Si compie a questo punto il processo di trasformazione di questi uffici iniziato nel 2005 con la l. 154 attraverso il cambiamento del nome da CSSA in UEPE, trasformazione che in realtà vuol dire stravolgimento del mandato istituzionale dato dalle legge di riforma del 1975 e che non a caso è stato attuato in modo subdolo e poco chiaro per chi legge superficialmente il testo, in quanto si limita a citare nella parte terza art. 13 comma 7, l’ art. 34 del DPR 82/99 comma 1 punti 1/7/8/14/15 e comma 2 che fa esplicito riferimento all’art. 5 legge 395/95, da cui si deduce che tra le risorse umane è prevista la polizia penitenziaria e i compiti che questa può svolgere negli UEPE possono essere declinati a tutto campo.
Oggi è possibile cambiare le leggi attraverso un semplice regolamento firmato dal Ministro
Questa volta però gli assistenti sociali e le organizzazioni che li rappresentano non hanno potuto dire niente perché non si è saputo niente, in quanto come specificato dalla CGIL FP nazionale “… sono stati disattesi, dall’Amministrazione Penitenziaria in primis, quei principi stabiliti dalla norma che regolano e definiscono le relazioni sindacali e le materie contrattuali oggetto di informativa e di confronto tra le parti. Una di queste è proprio l’organizzazione degli uffici, specificità che caratterizza il Regolamento in questione…”
E’ così che funzionano le cose nell’Italia di oggi e per confermare cosa si intende per “reinserimento sociale del condannato” basta leggere l’ultima circolare inviata dal Capo del Dipartimento ai Provveditorati regionali, agli Istituti Penitenziari e UEPE in vista dell’approvazione da parte del Parlamento della nuova normativa finalizzata a deflazionare le carceri dalla nota situazione di sovraffollamento: “la legge sull’ammissione alla detenzione domiciliare per le pene non superiore ad un anno”

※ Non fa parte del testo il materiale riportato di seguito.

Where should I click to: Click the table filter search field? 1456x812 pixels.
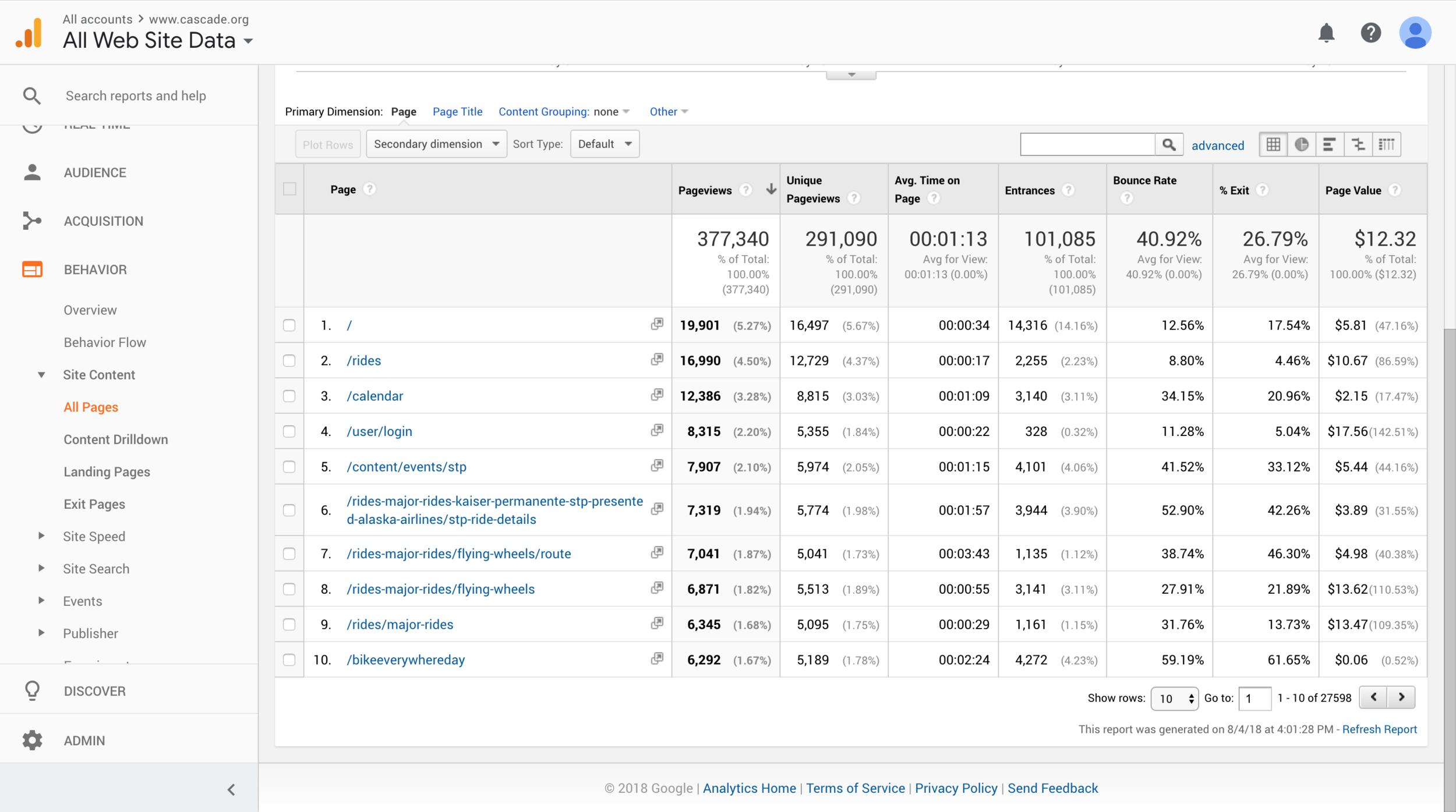[1087, 144]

E’ sufficiente “un verbale di accertamento dell’idoneità del domicilio” per fare uscire una persona dal carcere con buona pace per tutti i discorsi sulla qualità degl’interventi finalizzati a diminuire la recidiva e l’assistente sociale professionista chiamato ad affrontare situazioni molto complesse e di alta professionalità ridotto a mero accertatore sull’esistenza di un domicilio e della sua idoneità.
Le lavoratrici ed i lavoratori degli UEPE non meritano questo trattamento “inumano e degradante” del loro lavoro e saranno sostenuti da noi in un percorso di lotta all’arroganza e al malgoverno di chi crede che il lavoro sociale sia riducibile ad un automatismo burocratico ed autoreferenziale che non si collega ad un tessuto sociale in costante evoluzione.